As we approach an Exascale future, the focus is on how to provision and use that computational capability. In order to realize the full societal impact of Exascale computing, storage systems to support Exascale supercomputers are equally important else those valuable (and expensive) compute cycles will be wasted during IO operations. Thought leadership in the HPC community agrees that increasing core count is clearly the direction for computation (although there are strong differences of opinion on how those increased core counts are to be implemented). However, the storage picture is more complicated.

Unlike computation or in memory systems, data retained in storage is persistent over a period of years and even decades.
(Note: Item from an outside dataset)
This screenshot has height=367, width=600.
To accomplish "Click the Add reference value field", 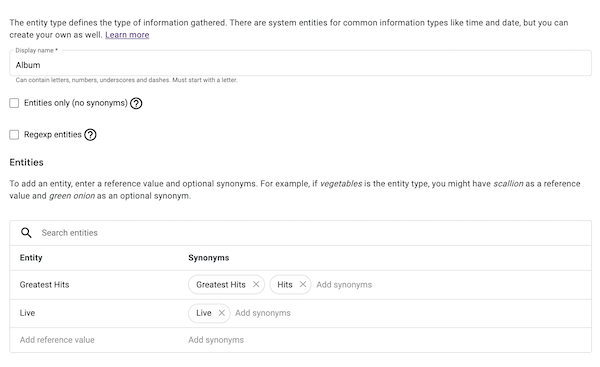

Further, storage systems cannot ever risk losing or delivering bad data at any point in the data lifecycle.  This requires deep technical capabilities and experience in large scale computing and data management.  As we look to the future, past performance truly is a predictor of future success in the storage market, which is why more than 2/3 of the world’s fastest computers rely on DDN (Data Direct Networks) for their storage needs. From pre-Petascale supercomputers to the current generation of double-digit PF/s (petaflop per second) machines, DDN has preferentially been selected to partner with end users and technology integrators to expand the limits of HPC computing. Looking to an Exascale world, DDN is investing 10’s of millions of dollars and opening new research and development facilities to create the end-to-end storage technologies that will meet the data requirements of current users and future Exascale supercomputers. DDN storage simply works, is fast, expandable, power efficient, and cost effective, which is why DDN is the storage vendor of choice for HPC professionals and those tasked with advancing the state-of-the-art in leadership class supercomputing.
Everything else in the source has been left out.